Cisco worldwide sales executive vice president Chris Dedicoat on Friday morning Australian time gave out a $56,000 gift to every attendee of the vendor’s partner conference.
Dedicoat, in the final keynote speech of the Cisco Partner Summit in San Diego, made the gesture to backup the vendor’s campaign to get its channel to sell security – a theme prominently played out at the event all week.
"As a commitment to you to help you get on-board, we're going to give you a 2,000-seat OpenDNS licence for your company. You can take that back and it'll work in a month's time with your security group," he told the crowd.
"It'll protect your people, it'll protect your data... it's worth US$41,500 (AU$56,288)."
The gratuity came after he told the audience that, as a major networking vendor, Cisco sees over 80 billion DNS addresses each day, giving it an “incredible” insight into the threat environment.

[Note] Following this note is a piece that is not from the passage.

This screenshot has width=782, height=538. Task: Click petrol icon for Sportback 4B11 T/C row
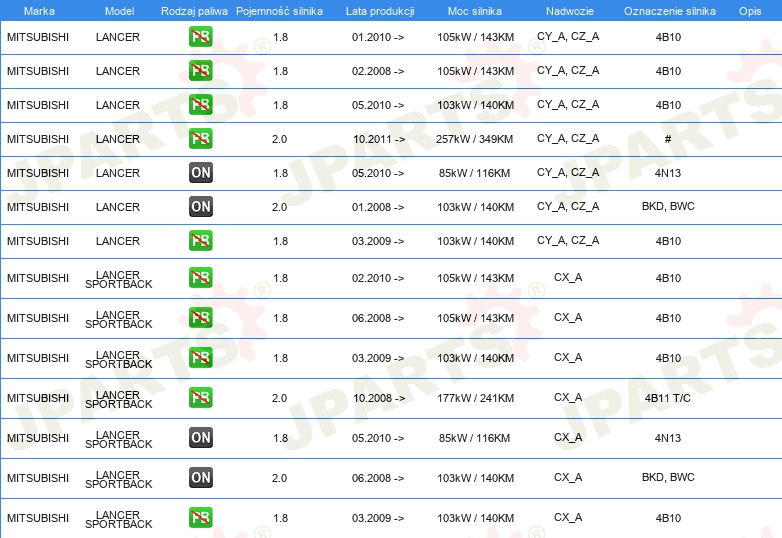[200, 398]
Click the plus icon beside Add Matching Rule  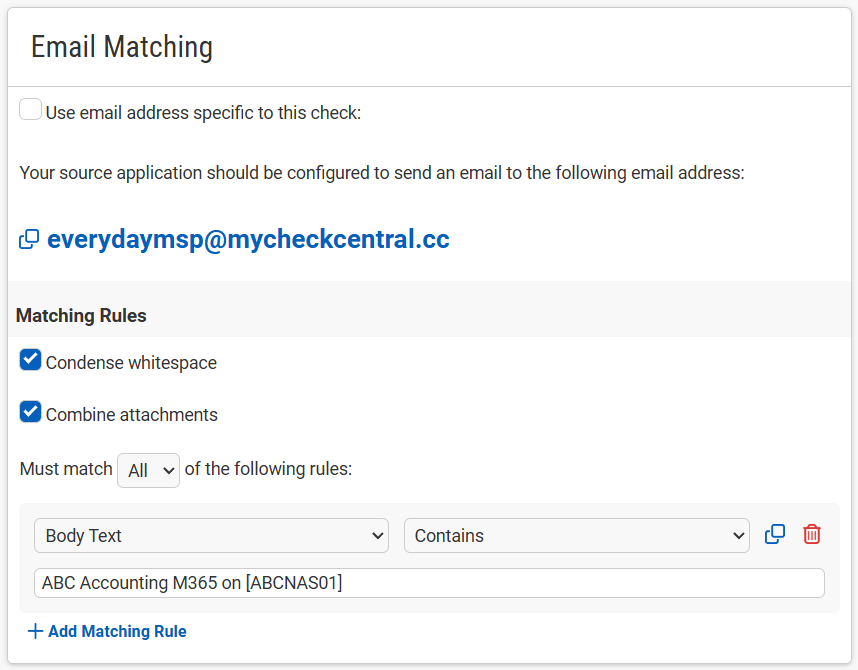tap(35, 631)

“We’re able to build the knowledge from that and the knowledge from the data scientists into our products and technologies,” he said, promising the channel that Cisco is building up a substantial armoury of security of products.
“This is an incredibly fast-growing business for us, and I think it should be and could be for you as well,” the British executive said. “But we cannot do this one our own, because that’s not the way we operate.”
The journalist travelled to San Diego courtesy of Cisco.